____ Document passage

General information
- Founded: 1982
- Folded: 1985
- Headquartered: Sun Devil Stadium in Tempe, Arizona
- Colors: Flag Blue, Red, Copper, Yellow, White

Personnel
- Owners: Jim Joseph (1983) Ted Diethrich (1984)
- General manager: Bruce Allen (1984)
- Head coach: Doug Shively (1983) George Allen (1984)

Team history
- Arizona Wranglers (1982–1984); Arizona Outlaws (1985);

Home fields
- Sun Devil Stadium (1982–1985);

League / conference affiliations
- United States Football League (1982–1985) Western Conference (1982–1985) Pacific Division (1982–1985) ; ;

Championships
- Conference championships: 1 1984

Playoff appearances (1)
- 1984

= Arizona Wranglers =

American football team (1982–1985)

The Arizona Wranglers were a professional American football team in the United States Football League (USFL) that existed from late 1982 to mid-1985. They played at Sun Devil Stadium on the campus of Arizona State University in Tempe, Arizona.

==History==

===Founding===
The team that would eventually become the Arizona Wranglers was originally supposed to be the USFL's Los Angeles franchise. The team's planned original owner, Alex Spanos, pulled out of his USFL commitment and instead bought a minority stake in the NFL's San Diego Chargers.

The owners of the Oakland Invaders, Bay Area real estate executives Jim Joseph and Tad Taube, flipped a coin to decide who would take action to become the new owner of the USFL's Los Angeles franchise. Joseph won the flip and got the USFL rights to Los Angeles, selling his stake in the Invaders to Taube.

A few months later, fate shuffled the deck. The owners of the USFL's San Diego franchise, cable television pioneers Bill Daniels and Alan Harmon, could not secure access to Jack Murphy Stadium. (Due to pressure from the Chargers, the USFL would never be able to successfully negotiate a lease to Jack Murphy Stadium, a situation that would force a second USFL team, the Outlaws, to leave San Diego before playing a down.)

________

_Required actions_.
#1 In two sentences, please summarize the Arizona Wranglers article.
#2 Write out the Arizona Wranglers article word for word from "Home fields" to "Playoff appearances (1)".

____ Provided material

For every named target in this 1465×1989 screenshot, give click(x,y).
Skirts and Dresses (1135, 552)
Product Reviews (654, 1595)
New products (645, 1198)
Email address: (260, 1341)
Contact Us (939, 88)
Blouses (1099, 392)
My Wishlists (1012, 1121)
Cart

________

_Task-by-task outputs_.
#1 The Arizona Wranglers were a professional American football team in the United States Football League from late 1982 to mid-1985, playing at Sun Devil Stadium in Tempe, Arizona. The team was originally meant to be the league's Los Angeles franchise, and after Alex Spanos withdrew, Oakland Invaders co-owner Jim Joseph won a coin flip against Tad Taube for those rights.

#2
Home fields
- Sun Devil Stadium (1982–1985);

League / conference affiliations
- United States Football League (1982–1985) Western Conference (1982–1985) Pacific Division (1982–1985) ; ;

Championships
- Conference championships: 1 1984

Playoff appearances (1)